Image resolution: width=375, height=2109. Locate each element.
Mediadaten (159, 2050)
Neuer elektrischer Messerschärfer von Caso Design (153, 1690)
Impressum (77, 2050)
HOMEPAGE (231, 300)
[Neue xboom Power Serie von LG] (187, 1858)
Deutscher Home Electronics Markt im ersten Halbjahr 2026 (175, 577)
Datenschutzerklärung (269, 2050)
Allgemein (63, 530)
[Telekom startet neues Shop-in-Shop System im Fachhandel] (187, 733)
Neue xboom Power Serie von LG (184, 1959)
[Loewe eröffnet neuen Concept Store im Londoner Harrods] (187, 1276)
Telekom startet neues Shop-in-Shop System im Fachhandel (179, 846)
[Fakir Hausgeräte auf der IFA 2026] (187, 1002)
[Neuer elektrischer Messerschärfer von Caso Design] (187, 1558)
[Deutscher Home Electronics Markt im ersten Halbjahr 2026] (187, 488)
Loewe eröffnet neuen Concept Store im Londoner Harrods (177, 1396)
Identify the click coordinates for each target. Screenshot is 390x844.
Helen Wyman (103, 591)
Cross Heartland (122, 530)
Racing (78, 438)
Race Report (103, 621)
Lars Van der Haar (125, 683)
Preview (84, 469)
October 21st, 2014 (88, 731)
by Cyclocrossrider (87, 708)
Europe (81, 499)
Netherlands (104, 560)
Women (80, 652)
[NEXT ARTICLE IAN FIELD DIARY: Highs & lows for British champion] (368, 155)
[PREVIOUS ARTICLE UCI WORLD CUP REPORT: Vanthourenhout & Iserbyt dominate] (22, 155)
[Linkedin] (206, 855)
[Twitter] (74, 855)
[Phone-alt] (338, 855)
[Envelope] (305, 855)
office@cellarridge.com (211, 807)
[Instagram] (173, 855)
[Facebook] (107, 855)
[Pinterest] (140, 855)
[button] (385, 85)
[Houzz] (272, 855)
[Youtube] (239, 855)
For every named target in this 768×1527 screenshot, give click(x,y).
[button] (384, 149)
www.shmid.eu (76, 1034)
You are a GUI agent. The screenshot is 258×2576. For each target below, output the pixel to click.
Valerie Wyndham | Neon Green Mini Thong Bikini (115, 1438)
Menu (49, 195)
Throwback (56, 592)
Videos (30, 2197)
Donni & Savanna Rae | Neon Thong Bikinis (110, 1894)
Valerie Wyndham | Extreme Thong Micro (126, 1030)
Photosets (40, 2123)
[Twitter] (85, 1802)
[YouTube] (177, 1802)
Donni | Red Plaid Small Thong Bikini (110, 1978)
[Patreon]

● ● ● ● ● ● ●

- **WHAT TO DO**: Return the lines exactly as they stand, please. Start at the top of the material and finish with the line where "[Houzz] (272, 855)" appears.

- **YOUR SOLUTION**:
Image resolution: width=375, height=2109. Locate each element.
Mediadaten (159, 2050)
Neuer elektrischer Messerschärfer von Caso Design (153, 1690)
Impressum (77, 2050)
HOMEPAGE (231, 300)
[Neue xboom Power Serie von LG] (187, 1858)
Deutscher Home Electronics Markt im ersten Halbjahr 2026 (175, 577)
Datenschutzerklärung (269, 2050)
Allgemein (63, 530)
[Telekom startet neues Shop-in-Shop System im Fachhandel] (187, 733)
Neue xboom Power Serie von LG (184, 1959)
[Loewe eröffnet neuen Concept Store im Londoner Harrods] (187, 1276)
Telekom startet neues Shop-in-Shop System im Fachhandel (179, 846)
[Fakir Hausgeräte auf der IFA 2026] (187, 1002)
[Neuer elektrischer Messerschärfer von Caso Design] (187, 1558)
[Deutscher Home Electronics Markt im ersten Halbjahr 2026] (187, 488)
Loewe eröffnet neuen Concept Store im Londoner Harrods (177, 1396)
Identify the click coordinates for each target. Screenshot is 390x844.
Helen Wyman (103, 591)
Cross Heartland (122, 530)
Racing (78, 438)
Race Report (103, 621)
Lars Van der Haar (125, 683)
Preview (84, 469)
October 21st, 2014 (88, 731)
by Cyclocrossrider (87, 708)
Europe (81, 499)
Netherlands (104, 560)
Women (80, 652)
[NEXT ARTICLE IAN FIELD DIARY: Highs & lows for British champion] (368, 155)
[PREVIOUS ARTICLE UCI WORLD CUP REPORT: Vanthourenhout & Iserbyt dominate] (22, 155)
[Linkedin] (206, 855)
[Twitter] (74, 855)
[Phone-alt] (338, 855)
[Envelope] (305, 855)
office@cellarridge.com (211, 807)
[Instagram] (173, 855)
[Facebook] (107, 855)
[Pinterest] (140, 855)
[button] (385, 85)
[Houzz] (272, 855)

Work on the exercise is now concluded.